Portrait. À 73 ans, le président ougandais s’accroche au pouvoir

Âgé de 73 ans, Yoweri Museveni a ratifié une modification constitutionnelle retirant la limite d’âge pour se présenter à la présidentielle. Au pouvoir depuis 1985, le chef d’État vise un sixième mandat lors du prochain scrutin en 2021. Un anachronisme pour cet éditorialiste guinéen.
Âgé de 73 ans, Yoweri Museveni a ratifié une modification constitutionnelle retirant la limite d’âge pour se présenter à la présidentielle. Au pouvoir depuis 1985, le chef d’État vise un sixième mandat lors du prochain scrutin en 2021. Un anachronisme pour cet éditorialiste guinéen.

Yoweri Museveni, le président ougandais, rejoint le camp des leaders africains qui se pervertissent avec l’âge. Pourtant, en Afrique, le grand âge est censé rimer avec sagesse.

Du haut de ses 73 ans dont 31 passés à la tête de son pays, il aurait pu invoquer son bilan pour revendiquer tous les honneurs. Mais en lieu et place, cédant sans cesse à sa boulimie du pouvoir, il cumule désormais cinq mandats obtenus au prix d’élections à la transparence toujours douteuse et du musellement de son opposition.

Convaincu d’être l’unique garant de la stabilité du pays, il vient ainsi d’avaliser une seconde modification constitutionnelle qui fait sauter la limite d’âge qui lui interdisait un sixième mandat [une décision rendue publique le 2 janvier]. Aussi, il s’offre virtuellement le pouvoir à vie. Au grand dam d’une opposition qui n’existe que de nom, mais grâce à une tacite complicité de la communauté internationale qui fait dans le deux poids, deux mesures.
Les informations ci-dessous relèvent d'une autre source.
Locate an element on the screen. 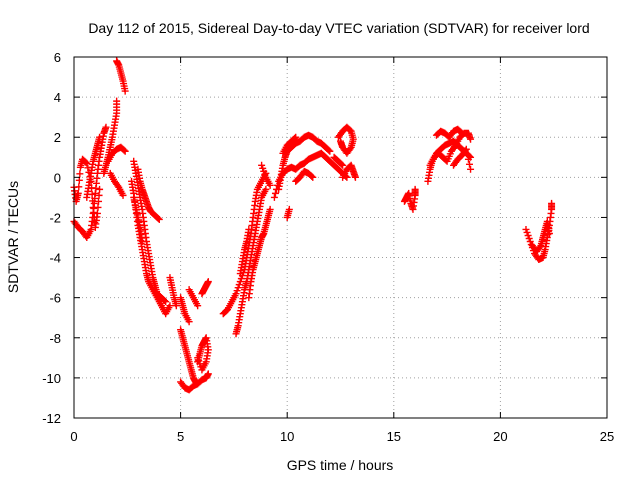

Le Robert Mugabe ougandais

De toute évidence, Yoweri Museveni marche sur les traces de Robert Mugabe [ex-président zimbabwéen au pouvoir de 1980 à 2017]. Comme le vieux Bob, le président ougandais ne traîne pas que des casseroles.

Aux yeux de nombreux de ses compatriotes, il est celui qui a aidé à tourner les pages douloureuses des dictatures qu’Idi Amin Dada [1971-1979] et Milton Obote [1966-1971, 1980-1985] avaient successivement instaurées dans ce pays des Grands Lacs. Jusqu’à tout récemment, la longue stabilité que le pays a connue ces dernières années lui était également associée.

Marxiste à son arrivée au pouvoir en janvier 1986, il s’était empressé de virer vers le libéralisme. Choyé par les institutions de Breton Woods (Fonds monétaire international et Banque mondiale) ainsi que par les chancelleries occidentales en général et Washington en particulier, il avait aussi réussi en peu de temps à faire de l’économie ougandaise, une référence, avec des taux de croissance variant entre 6 et 7 %.

Mais comme on l’a constaté avec Robert Mugabe, ce passé élogieux est aujourd’hui écorné par les velléités dictatoriales que manifeste le même Museveni.

Des velléités dont les raisons se trouvent exclusivement dans le goût immodéré du président ougandais pour le pouvoir. Une boulimie qui s’est manifestée la première fois en 2005 quand le président a décidé de faire sauter le verrou limitant le nombre de mandats à deux. Une manœuvre qui, depuis, lui a permis de se faire réélire à trois reprises. Ce qui lui fait un total de cinq mandats.

Et c’est en prévision d’un sixième mandat qu’il vient d’opérer une autre modification constitutionnelle. En effet, s’il lui était loisible de postuler autant de fois qu’il le souhaitait, les dispositions de la constitution fixaient une limite d’âge de 75 ans pour briguer le fauteuil présidentiel. En 2021, Museveni en aura 76. Ce qui l’excluait de facto de la course électorale. D’où le tripatouillage qui supprime cette autre entrave à sa future candidature.

8 000 dollars offerts à chaque député

Outre l’acte lui-même, c’est la manière dont s’est pris le président pour modifier la constitution qui est inquiétante. En effet, bien que le Parlement étant largement acquis à sa cause, le président ougandais a dû offrir une rondelette prime de 8 000 dollars [6 700 euros] à chacun des députés s’étant prononcé en faveur de la modification. De même, la durée du mandat des parlementaires a été rehaussée de 2 ans, passant de 5 à 7 ans.

C’est ce caractère à la fois flagrant et arrogant qui est le plus blâmable. C’est une attitude qui, d’une part, symbolise le peu de respect que le président a pour ses compatriotes, et d’autre part, est révélatrice de la prédisposition de la classe politique à se laisser manipuler par le démon argent. Ce qui n’est pas de bon augure pour le futur de l’Ouganda. D’autant que l’exemple doit venir d’en haut et l’imitation d’en bas.